— EXERCISE DESCRIPTION —
With the line containing "Click the Result" as the first and the final line of the entries as the last, repeat exactly the lines in that span, including both.
======== DATA UNDER STUDY ========
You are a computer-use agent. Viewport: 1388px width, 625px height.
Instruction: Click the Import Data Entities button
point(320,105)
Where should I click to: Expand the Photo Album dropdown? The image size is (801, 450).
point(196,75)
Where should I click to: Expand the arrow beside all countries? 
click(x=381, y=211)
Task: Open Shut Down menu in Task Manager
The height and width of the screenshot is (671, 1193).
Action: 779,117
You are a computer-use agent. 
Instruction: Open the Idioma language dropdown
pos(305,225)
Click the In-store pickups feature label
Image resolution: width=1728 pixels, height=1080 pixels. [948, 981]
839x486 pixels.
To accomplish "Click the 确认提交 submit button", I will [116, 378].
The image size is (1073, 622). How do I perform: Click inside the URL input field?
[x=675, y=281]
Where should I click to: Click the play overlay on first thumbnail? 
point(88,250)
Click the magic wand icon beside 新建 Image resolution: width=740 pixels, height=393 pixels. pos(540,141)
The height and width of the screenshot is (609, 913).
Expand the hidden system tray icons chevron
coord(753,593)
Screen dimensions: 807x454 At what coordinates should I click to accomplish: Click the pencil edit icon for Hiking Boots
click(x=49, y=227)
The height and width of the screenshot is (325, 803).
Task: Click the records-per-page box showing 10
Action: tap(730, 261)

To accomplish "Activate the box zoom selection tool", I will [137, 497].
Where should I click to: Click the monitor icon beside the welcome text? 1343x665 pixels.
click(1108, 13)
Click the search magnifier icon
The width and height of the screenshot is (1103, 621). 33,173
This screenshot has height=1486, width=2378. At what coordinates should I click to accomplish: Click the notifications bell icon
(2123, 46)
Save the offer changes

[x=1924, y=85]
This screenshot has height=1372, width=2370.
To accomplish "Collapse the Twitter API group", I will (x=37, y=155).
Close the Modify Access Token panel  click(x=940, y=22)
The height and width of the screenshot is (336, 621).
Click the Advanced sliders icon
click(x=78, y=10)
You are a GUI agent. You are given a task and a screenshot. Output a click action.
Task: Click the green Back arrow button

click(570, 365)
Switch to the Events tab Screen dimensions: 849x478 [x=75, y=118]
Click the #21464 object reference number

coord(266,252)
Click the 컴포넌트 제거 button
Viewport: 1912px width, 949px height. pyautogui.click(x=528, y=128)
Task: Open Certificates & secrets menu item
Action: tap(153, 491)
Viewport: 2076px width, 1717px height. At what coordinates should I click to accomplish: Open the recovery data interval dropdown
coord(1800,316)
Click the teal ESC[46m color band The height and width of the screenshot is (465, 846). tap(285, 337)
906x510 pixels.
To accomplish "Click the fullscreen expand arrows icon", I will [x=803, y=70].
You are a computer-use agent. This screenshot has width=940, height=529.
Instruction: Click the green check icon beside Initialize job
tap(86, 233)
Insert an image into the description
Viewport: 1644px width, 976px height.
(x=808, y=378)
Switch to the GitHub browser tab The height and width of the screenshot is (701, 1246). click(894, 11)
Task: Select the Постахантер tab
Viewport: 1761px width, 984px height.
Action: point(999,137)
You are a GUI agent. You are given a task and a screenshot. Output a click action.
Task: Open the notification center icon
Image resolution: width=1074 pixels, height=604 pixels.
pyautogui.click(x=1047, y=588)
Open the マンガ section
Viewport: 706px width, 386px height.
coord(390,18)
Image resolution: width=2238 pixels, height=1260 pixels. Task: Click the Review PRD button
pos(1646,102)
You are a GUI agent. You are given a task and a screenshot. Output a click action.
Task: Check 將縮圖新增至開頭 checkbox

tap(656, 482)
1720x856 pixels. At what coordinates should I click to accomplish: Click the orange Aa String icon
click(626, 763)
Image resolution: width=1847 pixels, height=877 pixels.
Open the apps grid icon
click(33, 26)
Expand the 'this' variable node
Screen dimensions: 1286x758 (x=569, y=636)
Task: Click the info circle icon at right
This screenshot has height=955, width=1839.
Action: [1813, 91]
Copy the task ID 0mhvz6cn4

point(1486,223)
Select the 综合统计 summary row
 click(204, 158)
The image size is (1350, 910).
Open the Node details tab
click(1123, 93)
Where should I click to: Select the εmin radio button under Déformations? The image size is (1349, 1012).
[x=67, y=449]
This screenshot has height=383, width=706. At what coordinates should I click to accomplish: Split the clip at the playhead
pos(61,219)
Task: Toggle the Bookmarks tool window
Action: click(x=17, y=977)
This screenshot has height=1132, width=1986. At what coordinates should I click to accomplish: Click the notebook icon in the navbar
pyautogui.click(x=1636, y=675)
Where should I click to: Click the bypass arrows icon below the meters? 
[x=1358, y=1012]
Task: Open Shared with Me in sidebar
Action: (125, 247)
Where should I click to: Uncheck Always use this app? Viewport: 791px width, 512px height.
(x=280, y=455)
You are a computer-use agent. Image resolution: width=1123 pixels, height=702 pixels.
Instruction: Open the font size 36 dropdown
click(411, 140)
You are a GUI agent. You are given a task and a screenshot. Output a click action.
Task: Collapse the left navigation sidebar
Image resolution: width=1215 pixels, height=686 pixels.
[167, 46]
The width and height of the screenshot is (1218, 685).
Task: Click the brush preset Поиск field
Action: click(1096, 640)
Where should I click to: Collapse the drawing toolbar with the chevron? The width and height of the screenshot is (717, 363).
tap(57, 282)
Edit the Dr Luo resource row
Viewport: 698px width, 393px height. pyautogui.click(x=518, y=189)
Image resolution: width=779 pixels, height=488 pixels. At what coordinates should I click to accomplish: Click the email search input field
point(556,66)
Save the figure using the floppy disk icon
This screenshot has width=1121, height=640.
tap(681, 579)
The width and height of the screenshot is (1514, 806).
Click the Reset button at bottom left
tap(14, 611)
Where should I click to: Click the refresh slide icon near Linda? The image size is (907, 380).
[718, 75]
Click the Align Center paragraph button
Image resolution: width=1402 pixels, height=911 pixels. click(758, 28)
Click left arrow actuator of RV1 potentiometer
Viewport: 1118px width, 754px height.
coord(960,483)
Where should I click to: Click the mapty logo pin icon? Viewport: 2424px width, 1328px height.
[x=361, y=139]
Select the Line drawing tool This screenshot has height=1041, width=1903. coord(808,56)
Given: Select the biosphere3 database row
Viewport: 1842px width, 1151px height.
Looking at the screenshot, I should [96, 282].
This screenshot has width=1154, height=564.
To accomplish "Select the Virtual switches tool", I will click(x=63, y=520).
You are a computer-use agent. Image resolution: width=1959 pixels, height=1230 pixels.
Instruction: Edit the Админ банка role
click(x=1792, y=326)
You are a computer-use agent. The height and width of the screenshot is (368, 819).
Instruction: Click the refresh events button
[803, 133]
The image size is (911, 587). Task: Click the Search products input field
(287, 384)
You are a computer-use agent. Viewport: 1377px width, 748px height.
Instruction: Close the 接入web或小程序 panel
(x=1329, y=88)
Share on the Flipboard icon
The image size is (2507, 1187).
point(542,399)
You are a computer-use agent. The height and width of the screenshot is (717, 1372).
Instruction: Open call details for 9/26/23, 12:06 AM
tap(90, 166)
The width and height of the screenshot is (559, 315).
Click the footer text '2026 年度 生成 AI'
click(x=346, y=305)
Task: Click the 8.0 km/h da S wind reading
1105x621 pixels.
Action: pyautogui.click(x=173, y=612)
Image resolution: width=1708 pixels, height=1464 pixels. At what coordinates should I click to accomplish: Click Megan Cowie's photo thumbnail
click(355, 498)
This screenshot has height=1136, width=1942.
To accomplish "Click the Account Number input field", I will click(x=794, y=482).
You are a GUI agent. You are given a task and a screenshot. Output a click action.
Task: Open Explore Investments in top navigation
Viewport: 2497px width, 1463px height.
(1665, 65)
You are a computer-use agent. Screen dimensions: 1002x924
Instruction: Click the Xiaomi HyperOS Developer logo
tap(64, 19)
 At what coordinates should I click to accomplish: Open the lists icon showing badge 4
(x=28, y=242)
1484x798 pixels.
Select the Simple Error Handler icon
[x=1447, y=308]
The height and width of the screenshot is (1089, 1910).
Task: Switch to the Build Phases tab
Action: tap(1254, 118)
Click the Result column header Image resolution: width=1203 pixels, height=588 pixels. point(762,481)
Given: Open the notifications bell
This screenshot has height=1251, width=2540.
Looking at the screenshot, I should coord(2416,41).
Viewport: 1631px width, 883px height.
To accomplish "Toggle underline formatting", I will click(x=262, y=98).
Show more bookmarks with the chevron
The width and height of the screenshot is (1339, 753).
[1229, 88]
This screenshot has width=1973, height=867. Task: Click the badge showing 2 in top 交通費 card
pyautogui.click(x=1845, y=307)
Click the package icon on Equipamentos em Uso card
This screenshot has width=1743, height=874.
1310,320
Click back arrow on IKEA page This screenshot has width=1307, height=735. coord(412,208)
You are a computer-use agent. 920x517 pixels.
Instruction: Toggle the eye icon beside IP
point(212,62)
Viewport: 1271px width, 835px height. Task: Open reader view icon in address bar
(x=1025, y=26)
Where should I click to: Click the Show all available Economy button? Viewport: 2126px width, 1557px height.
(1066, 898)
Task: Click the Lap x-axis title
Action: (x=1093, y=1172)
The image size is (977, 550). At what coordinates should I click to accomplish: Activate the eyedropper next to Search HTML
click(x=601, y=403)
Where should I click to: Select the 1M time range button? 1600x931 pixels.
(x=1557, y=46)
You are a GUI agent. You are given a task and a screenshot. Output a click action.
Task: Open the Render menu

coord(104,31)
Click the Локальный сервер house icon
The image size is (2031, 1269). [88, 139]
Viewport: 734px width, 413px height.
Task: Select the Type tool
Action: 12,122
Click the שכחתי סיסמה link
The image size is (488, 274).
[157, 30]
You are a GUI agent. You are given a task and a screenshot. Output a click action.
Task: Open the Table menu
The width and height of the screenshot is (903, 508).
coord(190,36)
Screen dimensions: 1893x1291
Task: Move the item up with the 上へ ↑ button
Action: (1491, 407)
========
— SOLUTION TO THE EXERCISE —
Click the Result column header Image resolution: width=1203 pixels, height=588 pixels. point(762,481)
Given: Open the notifications bell
This screenshot has height=1251, width=2540.
Looking at the screenshot, I should coord(2416,41).
Viewport: 1631px width, 883px height.
To accomplish "Toggle underline formatting", I will click(x=262, y=98).
Show more bookmarks with the chevron
The width and height of the screenshot is (1339, 753).
[1229, 88]
This screenshot has width=1973, height=867. Task: Click the badge showing 2 in top 交通費 card
pyautogui.click(x=1845, y=307)
Click the package icon on Equipamentos em Uso card
This screenshot has width=1743, height=874.
1310,320
Click back arrow on IKEA page This screenshot has width=1307, height=735. coord(412,208)
You are a computer-use agent. 920x517 pixels.
Instruction: Toggle the eye icon beside IP
point(212,62)
Viewport: 1271px width, 835px height. Task: Open reader view icon in address bar
(x=1025, y=26)
Where should I click to: Click the Show all available Economy button? Viewport: 2126px width, 1557px height.
(1066, 898)
Task: Click the Lap x-axis title
Action: (x=1093, y=1172)
The image size is (977, 550). At what coordinates should I click to accomplish: Activate the eyedropper next to Search HTML
click(x=601, y=403)
Where should I click to: Select the 1M time range button? 1600x931 pixels.
(x=1557, y=46)
You are a GUI agent. You are given a task and a screenshot. Output a click action.
Task: Open the Render menu

coord(104,31)
Click the Локальный сервер house icon
The image size is (2031, 1269). [88, 139]
Viewport: 734px width, 413px height.
Task: Select the Type tool
Action: 12,122
Click the שכחתי סיסמה link
The image size is (488, 274).
[157, 30]
You are a GUI agent. You are given a task and a screenshot. Output a click action.
Task: Open the Table menu
The width and height of the screenshot is (903, 508).
coord(190,36)
Screen dimensions: 1893x1291
Task: Move the item up with the 上へ ↑ button
Action: (1491, 407)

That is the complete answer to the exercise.